The committee is also likely to lay down stringent norms for back-end infrastructure such as cold storage, soil testing labs and seed farming.
The clearance will be subject to tough riders as there are apprehensions about the impact on local grocers, sources said.
On July 22, the Committee of Secretaries (CoS), headed by cabinet secretary Ajit Kumar Seth, will try to resolve inter-ministerial differences and then prepare a cabinet note for clearance.
Differences persist between the Department of Industrial Policy and Promotion and the Ministry of Consumer Affairs (MCA) over the FDI cap. While the department favours 51 per cent FDI, the MCA is pitching for a ceiling of 49 per cent to ensure that the control resides in the hands of Indians.
At present, the government does not allow FDI in retail, which employs 33 million people and is dominated by local grocers. However, 51 per cent FDI are permitted in single brand retail, and global chains such as Nike and Louis Vuitton have set up shops. There are no restrictions on foreign investments in wholesale cash and carry format business.
Global multi-brand retail chains have been pushing India to open up the sector to FDI. Walmart, Carrefour and Metro have opened cash-and-carry stores to tap the market.

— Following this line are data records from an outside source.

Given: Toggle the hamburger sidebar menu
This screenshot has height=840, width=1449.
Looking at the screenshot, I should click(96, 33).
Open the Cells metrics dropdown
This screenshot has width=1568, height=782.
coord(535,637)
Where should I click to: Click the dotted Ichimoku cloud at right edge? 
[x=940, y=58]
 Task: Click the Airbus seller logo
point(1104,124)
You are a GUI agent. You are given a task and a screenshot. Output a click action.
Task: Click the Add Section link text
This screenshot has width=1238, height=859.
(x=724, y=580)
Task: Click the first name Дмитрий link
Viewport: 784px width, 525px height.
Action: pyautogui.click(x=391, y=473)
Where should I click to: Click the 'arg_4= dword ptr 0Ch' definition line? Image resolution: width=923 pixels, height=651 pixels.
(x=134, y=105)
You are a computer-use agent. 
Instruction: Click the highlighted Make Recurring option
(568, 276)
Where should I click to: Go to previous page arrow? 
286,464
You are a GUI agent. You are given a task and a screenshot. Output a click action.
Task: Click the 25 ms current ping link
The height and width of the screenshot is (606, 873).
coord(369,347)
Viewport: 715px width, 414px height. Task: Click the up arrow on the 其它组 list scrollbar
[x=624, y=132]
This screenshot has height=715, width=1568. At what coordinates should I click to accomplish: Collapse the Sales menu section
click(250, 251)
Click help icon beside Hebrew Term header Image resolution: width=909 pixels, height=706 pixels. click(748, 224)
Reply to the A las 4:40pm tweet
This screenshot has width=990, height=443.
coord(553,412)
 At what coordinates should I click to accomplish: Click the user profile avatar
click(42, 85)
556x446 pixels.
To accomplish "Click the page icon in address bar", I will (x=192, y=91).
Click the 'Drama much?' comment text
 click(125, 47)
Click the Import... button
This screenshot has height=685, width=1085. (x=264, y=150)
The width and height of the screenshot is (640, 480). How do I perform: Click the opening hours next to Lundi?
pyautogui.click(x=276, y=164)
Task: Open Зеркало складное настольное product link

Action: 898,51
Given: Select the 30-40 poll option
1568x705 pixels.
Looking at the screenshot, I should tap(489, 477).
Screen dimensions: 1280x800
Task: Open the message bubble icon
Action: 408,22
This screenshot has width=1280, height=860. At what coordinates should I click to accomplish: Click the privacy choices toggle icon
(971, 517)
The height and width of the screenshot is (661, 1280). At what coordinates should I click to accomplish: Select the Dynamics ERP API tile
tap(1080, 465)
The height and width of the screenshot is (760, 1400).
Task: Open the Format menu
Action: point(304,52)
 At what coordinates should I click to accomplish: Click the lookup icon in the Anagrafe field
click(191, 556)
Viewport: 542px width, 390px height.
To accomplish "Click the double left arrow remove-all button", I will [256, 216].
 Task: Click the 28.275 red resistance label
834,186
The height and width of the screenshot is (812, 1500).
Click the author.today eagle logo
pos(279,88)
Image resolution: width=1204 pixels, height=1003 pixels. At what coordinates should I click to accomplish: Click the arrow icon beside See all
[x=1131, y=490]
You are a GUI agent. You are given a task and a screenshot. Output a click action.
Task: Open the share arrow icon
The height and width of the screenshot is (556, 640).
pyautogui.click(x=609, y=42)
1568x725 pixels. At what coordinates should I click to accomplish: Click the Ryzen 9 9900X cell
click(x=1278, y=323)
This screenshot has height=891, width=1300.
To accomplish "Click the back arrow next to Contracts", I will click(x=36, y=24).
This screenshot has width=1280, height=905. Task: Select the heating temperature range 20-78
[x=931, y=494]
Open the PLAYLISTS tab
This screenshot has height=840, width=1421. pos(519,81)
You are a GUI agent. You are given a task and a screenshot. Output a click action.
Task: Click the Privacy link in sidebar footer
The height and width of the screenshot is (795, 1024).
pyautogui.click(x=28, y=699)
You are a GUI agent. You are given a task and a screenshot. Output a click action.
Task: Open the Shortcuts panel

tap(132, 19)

The other difference that the secretaries have to sort out is the quantum of investment that retail chains have to earmark for back-end infrastructure.
Of the $100-million minimum investment proposed, the DIPP feels at least 50 per cent have to be earmarked for back-end infrastructure. However, the consumer affairs ministry wants a larger share of 75 per cent of FDI to be invested in back-end supply chains.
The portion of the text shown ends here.